Efficacy of Preoperative Education and Mini-invasive Surgery for Total Hip Replacement

Phase 3

• Conditions: Osteoarthritis of the Hip

• Registration Number: NCT00449228
• Lead Sponsor: Assistance Publique - Hôpitaux de Paris

Brief Summary

We propose to evaluate a preoperative education of the patient and a new surgical technique (the mini-invasive THR) that could reduce the time to achieve functional independence.

The primary objective of the trial is to assess the time to reach functional independence after total hip replacement depending on the treatment groups: preoperative education versus no preoperative education and mini-invasive procedure versus standard procedure. The study hypothesis is that education and mini-invasive procedure will reduce the time to reach functional independence.

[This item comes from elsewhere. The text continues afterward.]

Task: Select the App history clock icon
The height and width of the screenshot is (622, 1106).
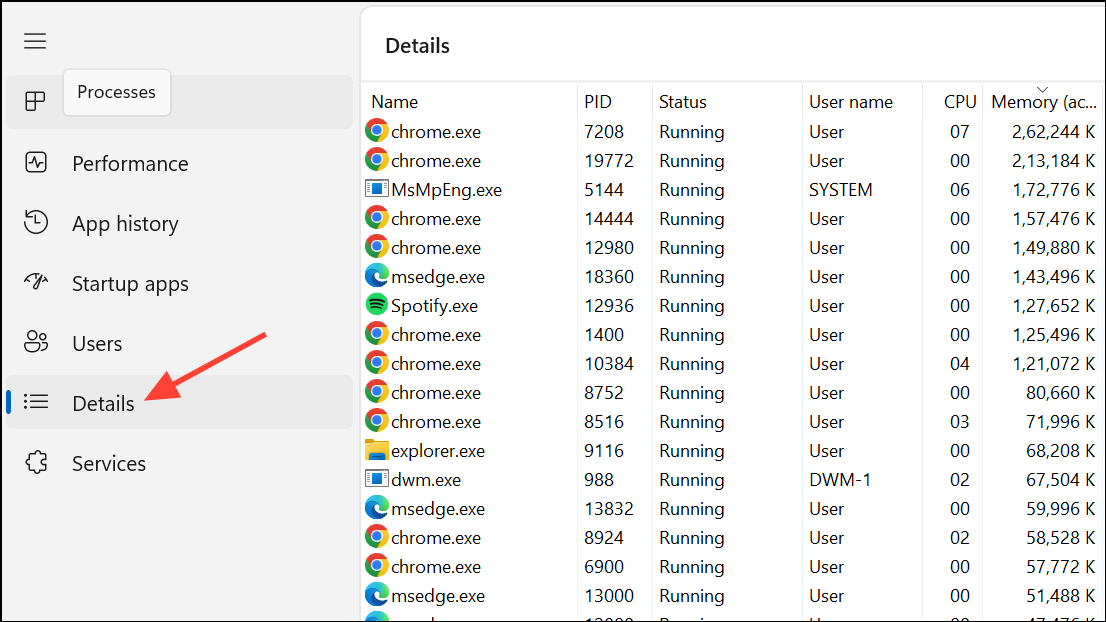Action: click(36, 223)
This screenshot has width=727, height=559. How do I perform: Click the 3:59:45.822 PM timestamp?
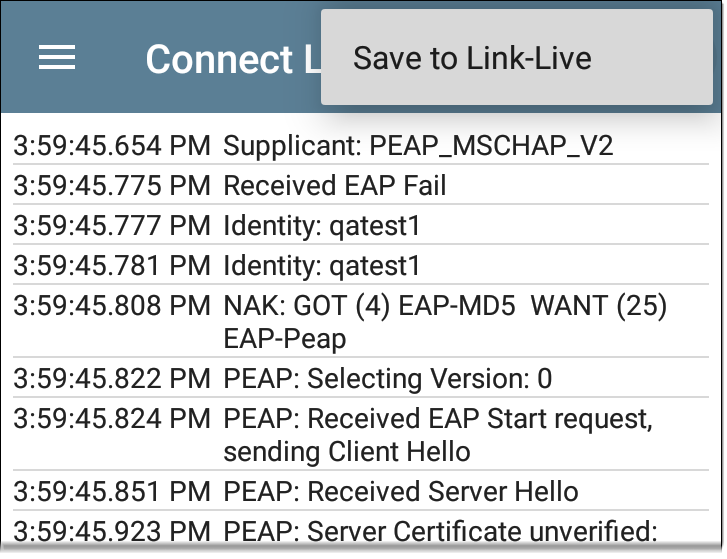tap(112, 378)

This is a prospective trial with a double randomization.

Detailed Description

We propose to evaluate a preoperative education of the patient and a new surgical technique (the mini-invasive THR) that could reduce the time to achieve functional independence. Preoperative education is compared to no education and the mini-invasive surgery is compared to the standard group.

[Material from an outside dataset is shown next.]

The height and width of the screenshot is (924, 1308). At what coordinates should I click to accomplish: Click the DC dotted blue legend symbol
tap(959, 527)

The education is based on explaining to the patient what will the postoperative rehabilitation be like.

The mini-invasive THR is based on the minimisation of soft tissue trauma. It requires a specific instrumentation to allow dissection and implantation of the prosthesis. Only few studies have evaluated such a technique. However, these studies were retrospective or non-randomised and results are contradictory. Therefore, a randomised controlled clinical trial is necessary to evaluate the possible benefits and feasibility of this technique.

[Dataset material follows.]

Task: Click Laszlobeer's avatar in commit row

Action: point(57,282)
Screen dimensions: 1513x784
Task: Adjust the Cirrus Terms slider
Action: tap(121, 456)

The primary outcome is the time to reach functional independence. Secondary outcomes evaluate the duration of hospital stay, the quality of implantation of the prosthesis, the postoperative morbidity, the functional benefits and the quality of life.

Methods: this monocentric randomised controlled clinical trial compares the preoperative education versus no preoperative education (first randomization) and the conventional THR to the mini-invasive THR (second randomization). One hundred and forty patients will be included in each group.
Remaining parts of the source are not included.